18 Ekim günü savaş başladı. Başkomutan Vekili Nâzım Paşa'nın kolordu komutanlarını hücuma zorlayan telgrafları, yığınağını tamamlayamamış Osmanlı ordularının savunma düzenini bozmaktan başka bir işe yaramadı.
Tepeden tırnağa hazır olan Bulgarlar önce 22-23 Ekim'de Kırklareli, sonra da 29-30 Ekim'de Lüleburgaz-Pinarhisar meydan muharebelerinde zafer kazanarak Edirne'yi kuşattılar.
Düzensiz şekilde ve ağırlıklarını bırakarak geri çekilen Osmanlı birlikleri ancak Gelibolu ve Çatalca'daki tarihi istihkâmlarda tutunarak bir cephe oluşturabildi.
Vardar Ordusu
Doğu Trakya'nın büyük bir kısmı 15 gün içinde, düşman işgali altında kalıvermişti. Batıda bulunan Vardar Ordusu ise 22-24 Ekim tarihlerinde Kumanova'da bir meydan savaşına girişerek Sırplara yenildi ve Arnavutluk'a doğru çekildi.

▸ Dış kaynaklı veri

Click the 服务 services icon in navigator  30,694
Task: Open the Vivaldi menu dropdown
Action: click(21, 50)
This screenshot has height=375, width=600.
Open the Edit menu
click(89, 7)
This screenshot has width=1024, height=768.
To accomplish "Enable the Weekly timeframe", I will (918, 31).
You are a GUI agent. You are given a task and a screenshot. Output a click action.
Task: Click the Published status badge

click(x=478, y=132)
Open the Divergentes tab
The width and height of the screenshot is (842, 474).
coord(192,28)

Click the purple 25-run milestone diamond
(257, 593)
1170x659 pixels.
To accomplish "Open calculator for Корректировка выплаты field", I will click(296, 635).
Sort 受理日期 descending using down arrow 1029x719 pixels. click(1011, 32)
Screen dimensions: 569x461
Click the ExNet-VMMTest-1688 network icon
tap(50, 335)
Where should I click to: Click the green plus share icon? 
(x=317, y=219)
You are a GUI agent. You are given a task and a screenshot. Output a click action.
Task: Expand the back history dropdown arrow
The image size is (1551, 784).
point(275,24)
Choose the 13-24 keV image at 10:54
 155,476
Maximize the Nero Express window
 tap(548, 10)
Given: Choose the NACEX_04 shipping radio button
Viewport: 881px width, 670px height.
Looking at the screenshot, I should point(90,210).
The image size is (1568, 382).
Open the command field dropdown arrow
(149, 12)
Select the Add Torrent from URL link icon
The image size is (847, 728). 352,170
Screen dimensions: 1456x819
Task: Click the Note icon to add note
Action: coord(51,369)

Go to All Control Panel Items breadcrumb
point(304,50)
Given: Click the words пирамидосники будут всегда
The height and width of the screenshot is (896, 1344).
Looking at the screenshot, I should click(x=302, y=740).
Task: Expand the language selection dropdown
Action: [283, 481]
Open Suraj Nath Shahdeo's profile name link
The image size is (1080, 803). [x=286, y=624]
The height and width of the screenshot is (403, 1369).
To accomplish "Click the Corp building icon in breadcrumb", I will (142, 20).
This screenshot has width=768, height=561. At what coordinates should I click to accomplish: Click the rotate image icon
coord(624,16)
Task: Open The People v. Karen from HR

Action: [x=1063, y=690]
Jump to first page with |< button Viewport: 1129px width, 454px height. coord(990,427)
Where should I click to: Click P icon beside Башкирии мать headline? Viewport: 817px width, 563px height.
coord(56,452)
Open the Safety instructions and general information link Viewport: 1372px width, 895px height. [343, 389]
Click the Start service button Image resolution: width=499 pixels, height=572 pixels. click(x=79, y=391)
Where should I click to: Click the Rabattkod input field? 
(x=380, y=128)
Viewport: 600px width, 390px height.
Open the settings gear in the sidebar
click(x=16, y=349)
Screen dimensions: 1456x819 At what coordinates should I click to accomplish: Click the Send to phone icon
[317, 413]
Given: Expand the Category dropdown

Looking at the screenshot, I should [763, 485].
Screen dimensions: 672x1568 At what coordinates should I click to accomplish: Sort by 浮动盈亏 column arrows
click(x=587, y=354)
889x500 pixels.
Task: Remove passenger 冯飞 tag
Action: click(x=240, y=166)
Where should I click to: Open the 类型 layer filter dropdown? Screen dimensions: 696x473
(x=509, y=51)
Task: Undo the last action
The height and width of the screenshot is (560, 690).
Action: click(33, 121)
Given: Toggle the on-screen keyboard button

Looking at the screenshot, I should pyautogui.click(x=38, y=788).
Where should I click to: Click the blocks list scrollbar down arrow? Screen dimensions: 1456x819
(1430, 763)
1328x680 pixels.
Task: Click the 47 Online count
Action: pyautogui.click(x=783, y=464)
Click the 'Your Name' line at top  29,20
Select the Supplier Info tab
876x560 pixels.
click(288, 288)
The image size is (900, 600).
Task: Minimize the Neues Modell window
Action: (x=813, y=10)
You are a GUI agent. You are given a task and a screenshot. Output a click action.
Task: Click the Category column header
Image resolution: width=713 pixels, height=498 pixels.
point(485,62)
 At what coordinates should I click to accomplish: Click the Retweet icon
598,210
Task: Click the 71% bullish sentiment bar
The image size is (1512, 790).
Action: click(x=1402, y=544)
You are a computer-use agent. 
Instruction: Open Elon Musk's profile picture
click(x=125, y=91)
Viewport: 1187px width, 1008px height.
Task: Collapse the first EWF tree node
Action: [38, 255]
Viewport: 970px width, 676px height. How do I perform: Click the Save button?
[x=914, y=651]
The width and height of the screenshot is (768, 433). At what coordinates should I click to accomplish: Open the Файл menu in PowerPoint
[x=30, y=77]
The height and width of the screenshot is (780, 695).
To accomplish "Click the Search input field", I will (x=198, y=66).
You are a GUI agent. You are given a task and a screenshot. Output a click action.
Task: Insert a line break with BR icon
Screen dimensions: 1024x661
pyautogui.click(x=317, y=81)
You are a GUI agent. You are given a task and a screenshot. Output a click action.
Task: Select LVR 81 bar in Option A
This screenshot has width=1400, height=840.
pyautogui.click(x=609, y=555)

Halbuki bu ordu muharebeyi daha geride, Üsküp veya Manastır yakınlarında kabul etseydi Sırpları ikmal hatlarından uzaklaştırabilir ve muharebeye daha avantajlı girebilirdi. Ama bu ordu da muktedir olmadığı halde ileri harekata dayalı bir tutuma girmek zorunda kalmıştı.
Vardar Ordusu yenilince daha doğudaki Ustruma Kolordusu da zor durumda kaldı ve çekildi. Bu durum Selanik Valisi Nâzım ile komutan Tahsin'in utanç verici şekilde kenti savaşmadan teslim etmeleriyle sonuçlandı. Halbuki yenilgilere rağmen Osmanlı Doğu Ordusu, Gelibolu ve Çatalca istihkamlarıyla Edirne Kalesi'ni; Batı Ordusu da Yanya ve İşkodra kalelerini beş ay boyunca ellerinde tuttular. Bunlara bir de Selanik eklenseydi birçok şey değişebilirdi.
O dönemde, iki tarafın orduları arasında eğitim ve hazırlık düzeyi dışında pek bir fark yoktu. Doğu Ordusu büyük Edirne müstahkem mevkii ile Istrancalar arasında savunmada kalabilir. Batı Ordusu ise Makedonya'da zaman karşılığında arazi terk ederek, Sırp ve Yunanlılara karşı bir miktar halk desteği ve ikmal olanağı bulduğu Arnavutluk'a çekilebilirdi.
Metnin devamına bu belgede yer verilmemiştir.